• **TASK STATEMENT**:
Reproduce the data word for word, starting with the line that contains "Given: Click the" and going on through the end of the data. Leave the pictures out of your answer.

::::

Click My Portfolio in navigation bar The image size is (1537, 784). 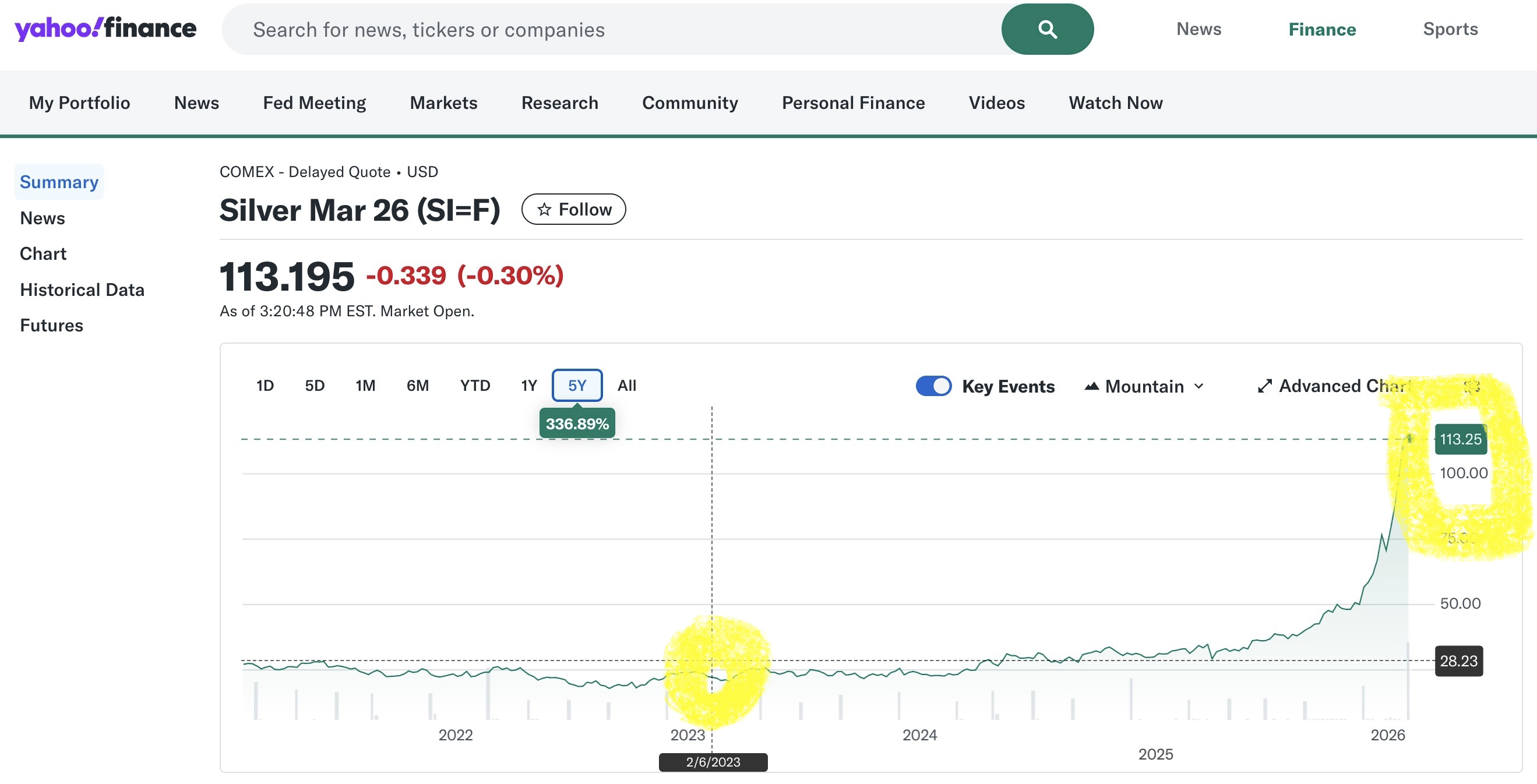click(79, 103)
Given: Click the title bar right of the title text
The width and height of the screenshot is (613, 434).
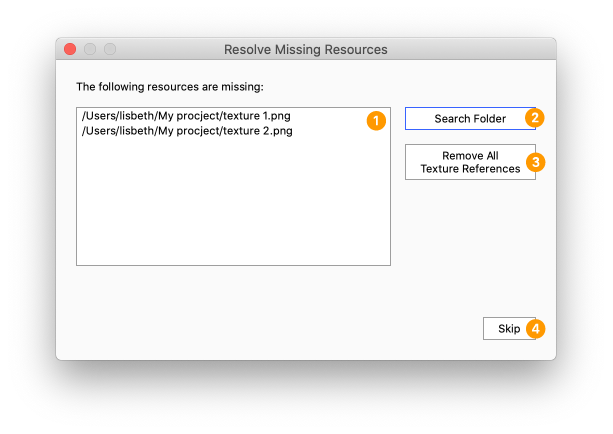Looking at the screenshot, I should tap(469, 49).
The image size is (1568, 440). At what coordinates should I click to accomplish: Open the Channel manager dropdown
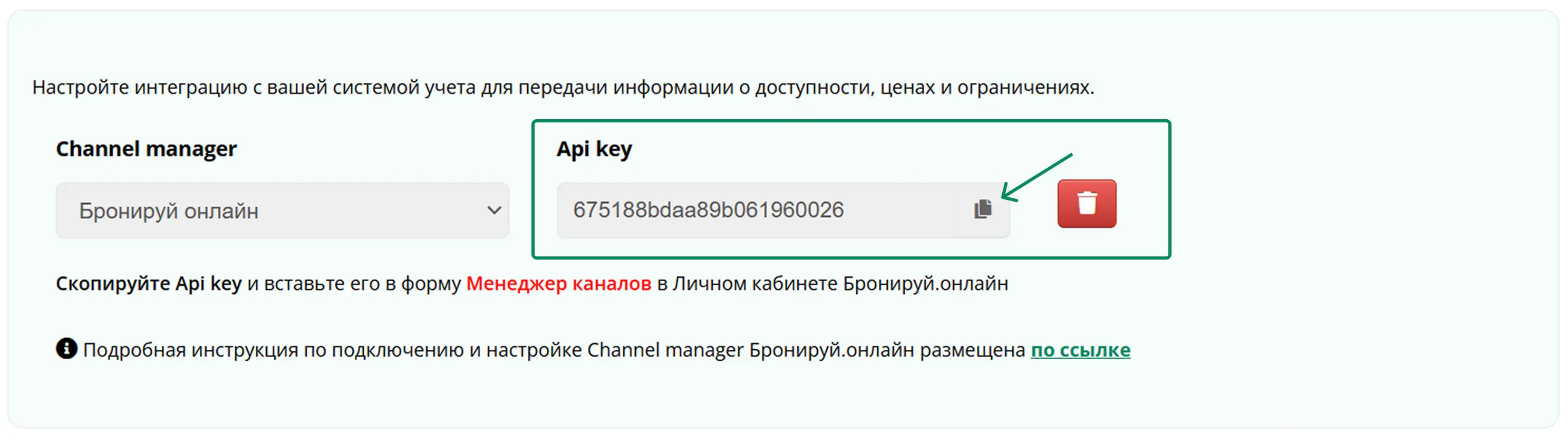click(283, 211)
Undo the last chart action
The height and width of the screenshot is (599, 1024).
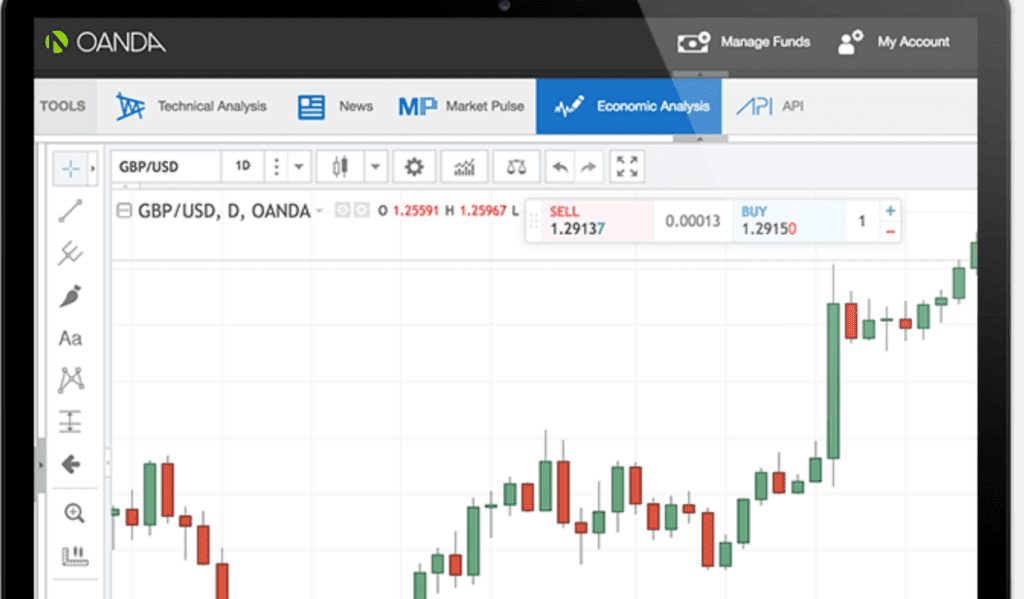coord(560,166)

::::

• **WRITTEN RESPONSE**:
Given: Click the title bar right of the title text
The width and height of the screenshot is (613, 434).
Looking at the screenshot, I should tap(469, 49).
The image size is (1568, 440). At what coordinates should I click to accomplish: Open the Channel manager dropdown
click(283, 211)
Undo the last chart action
The height and width of the screenshot is (599, 1024).
coord(560,166)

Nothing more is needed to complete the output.